Collected data
------------------------------------
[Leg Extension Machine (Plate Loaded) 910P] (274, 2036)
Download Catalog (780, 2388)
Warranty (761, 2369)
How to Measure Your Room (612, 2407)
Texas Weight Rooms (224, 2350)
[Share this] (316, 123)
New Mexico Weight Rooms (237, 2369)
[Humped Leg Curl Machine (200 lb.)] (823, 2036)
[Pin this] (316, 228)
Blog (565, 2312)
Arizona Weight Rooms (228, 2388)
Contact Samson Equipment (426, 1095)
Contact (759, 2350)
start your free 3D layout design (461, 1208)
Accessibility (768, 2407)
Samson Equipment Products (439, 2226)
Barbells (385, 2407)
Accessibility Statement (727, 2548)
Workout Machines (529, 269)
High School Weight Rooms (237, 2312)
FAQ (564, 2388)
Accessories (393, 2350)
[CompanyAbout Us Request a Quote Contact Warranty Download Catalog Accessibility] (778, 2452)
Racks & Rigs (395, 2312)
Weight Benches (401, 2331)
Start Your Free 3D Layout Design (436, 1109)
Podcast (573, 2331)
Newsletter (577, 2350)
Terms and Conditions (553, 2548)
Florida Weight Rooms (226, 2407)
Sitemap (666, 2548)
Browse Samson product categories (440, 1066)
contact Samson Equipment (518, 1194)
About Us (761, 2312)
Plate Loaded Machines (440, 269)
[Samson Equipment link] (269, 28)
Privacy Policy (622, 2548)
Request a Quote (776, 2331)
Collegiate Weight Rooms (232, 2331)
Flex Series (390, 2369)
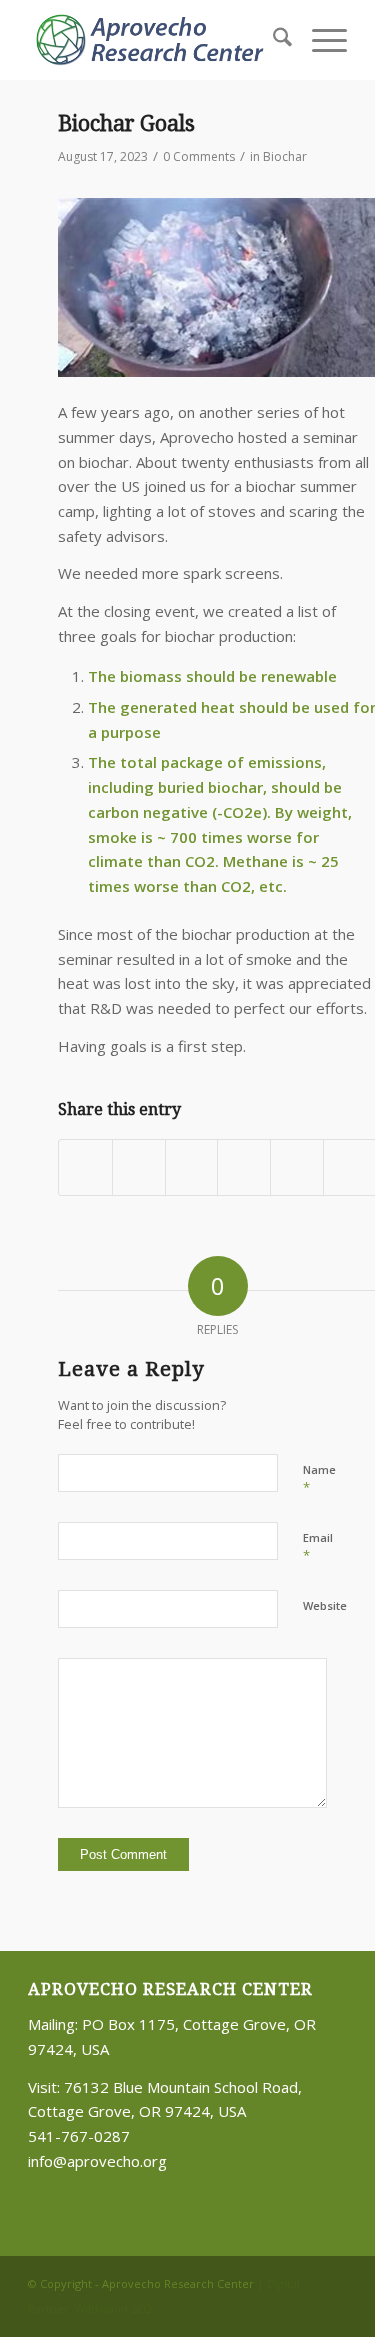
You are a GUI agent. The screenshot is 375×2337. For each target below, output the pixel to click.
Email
------------------------------------
### WORK ITEM
The answer should be an exact restatement of every entry, with the pictures omitted.

### ANSWER FOR THE TASK
[Leg Extension Machine (Plate Loaded) 910P] (274, 2036)
Download Catalog (780, 2388)
Warranty (761, 2369)
How to Measure Your Room (612, 2407)
Texas Weight Rooms (224, 2350)
[Share this] (316, 123)
New Mexico Weight Rooms (237, 2369)
[Humped Leg Curl Machine (200 lb.)] (823, 2036)
[Pin this] (316, 228)
Blog (565, 2312)
Arizona Weight Rooms (228, 2388)
Contact Samson Equipment (426, 1095)
Contact (759, 2350)
start your free 3D layout design (461, 1208)
Accessibility (768, 2407)
Samson Equipment Products (439, 2226)
Barbells (385, 2407)
Accessibility Statement (727, 2548)
Workout Machines (529, 269)
High School Weight Rooms (237, 2312)
FAQ (564, 2388)
Accessories (393, 2350)
[CompanyAbout Us Request a Quote Contact Warranty Download Catalog Accessibility] (778, 2452)
Racks & Rigs (395, 2312)
Weight Benches (401, 2331)
Start Your Free 3D Layout Design (436, 1109)
Podcast (573, 2331)
Newsletter (577, 2350)
Terms and Conditions (553, 2548)
Florida Weight Rooms (226, 2407)
Sitemap (666, 2548)
Browse Samson product categories (440, 1066)
contact Samson Equipment (518, 1194)
About Us (761, 2312)
Plate Loaded Machines (440, 269)
[Samson Equipment link] (269, 28)
Privacy Policy (622, 2548)
Request a Quote (776, 2331)
Collegiate Weight Rooms (232, 2331)
Flex Series (390, 2369)
You are a GUI agent. The screenshot is 375×2337. For each target below, output the pixel to click.
Email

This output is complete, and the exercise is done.